Brian’s brown eyes narrowed at learning Trixie was spending the night in the close proximity of this new boy, but he quickly caught himself.  If Moms and Dad liked Honey and Jim, then he was sure to as well.  So what if his tomboy sister seemed so enamored of this Jim person? 

“Mart!” His mother said in an exasperated tone.  “I think the three cookies in your hand are enough—you don’t need to be grabbing more!”      

“Sorry, Moms,” Mart said through a mouthful of chocolate chip cookies.  “It’s just that camp food could not possibly compare to the splendid cuisine that percolates under your guidance in the kitchen.”        

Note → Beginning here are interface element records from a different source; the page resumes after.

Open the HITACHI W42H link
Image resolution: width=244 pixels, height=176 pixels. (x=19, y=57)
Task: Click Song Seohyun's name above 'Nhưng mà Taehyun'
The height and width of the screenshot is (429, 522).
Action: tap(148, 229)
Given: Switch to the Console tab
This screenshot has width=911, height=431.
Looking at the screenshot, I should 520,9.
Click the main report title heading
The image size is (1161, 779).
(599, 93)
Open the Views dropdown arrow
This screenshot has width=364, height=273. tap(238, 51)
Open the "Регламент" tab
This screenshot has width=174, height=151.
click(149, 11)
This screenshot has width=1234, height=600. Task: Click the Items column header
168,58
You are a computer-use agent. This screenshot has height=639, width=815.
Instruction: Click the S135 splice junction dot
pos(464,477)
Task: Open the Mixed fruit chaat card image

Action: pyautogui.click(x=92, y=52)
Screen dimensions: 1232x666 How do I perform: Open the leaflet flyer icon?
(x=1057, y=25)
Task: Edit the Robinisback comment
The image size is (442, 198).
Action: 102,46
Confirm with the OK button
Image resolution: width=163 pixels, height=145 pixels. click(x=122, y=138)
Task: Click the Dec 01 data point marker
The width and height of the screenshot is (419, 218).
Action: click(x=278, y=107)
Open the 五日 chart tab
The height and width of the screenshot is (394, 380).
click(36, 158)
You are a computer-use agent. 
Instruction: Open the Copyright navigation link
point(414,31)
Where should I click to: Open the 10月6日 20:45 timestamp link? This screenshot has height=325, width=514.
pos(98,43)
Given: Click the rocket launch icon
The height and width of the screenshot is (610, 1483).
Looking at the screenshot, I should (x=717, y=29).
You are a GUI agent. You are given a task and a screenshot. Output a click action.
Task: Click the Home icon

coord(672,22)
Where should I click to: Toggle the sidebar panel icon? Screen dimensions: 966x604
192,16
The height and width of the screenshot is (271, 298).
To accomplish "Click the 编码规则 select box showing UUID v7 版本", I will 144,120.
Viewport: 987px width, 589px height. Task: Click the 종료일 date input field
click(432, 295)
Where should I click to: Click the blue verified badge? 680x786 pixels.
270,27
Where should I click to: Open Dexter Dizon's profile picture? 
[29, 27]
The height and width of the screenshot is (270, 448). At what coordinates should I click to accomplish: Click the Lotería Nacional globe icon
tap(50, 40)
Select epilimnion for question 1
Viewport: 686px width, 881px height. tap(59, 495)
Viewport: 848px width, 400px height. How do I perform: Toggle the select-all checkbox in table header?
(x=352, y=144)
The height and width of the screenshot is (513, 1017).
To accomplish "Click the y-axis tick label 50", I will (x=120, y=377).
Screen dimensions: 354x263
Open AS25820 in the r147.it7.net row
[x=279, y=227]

Helen Belden stared at her second child in astonishment while Brian snorted.  “Don’t mind him, Moms.  The only reading material he could get his hands on this summer was an old dictionary.  He spent his time memorizing it.”           

“I had to do something to erase the painful memories of all the poison ivy I treated this summer,” Mart retorted, nowhere near ready to admit that he had actually packed the dictionary himself hoping to woo Diana Lynch since he rarely got to see her anymore now that her family had moved out of Sleepyside proper.          

Helen smiled.  “Well, boning up on a dictionary isn’t the worst thing Mart could have been doing in his spare time.  Although I can’t imagine there was much spare time with all those youngsters running around.”    

“Tell me about it!”  Mart said dramatically as he slumped into a chair at the kitchen table.

Helen hid a smile as she went about cleaning up the dinner dishes.  She almost couldn’t stop herself from laughing out loud when she heard her oldest son give an inelegant snort.   

“Mart Belden, you know you had a great summer at camp.  Don’t even pretend otherwise!  How many times did I hear you in the morning saying ‘Thank goodness I don’t have to get up and feed those chickens!’?” 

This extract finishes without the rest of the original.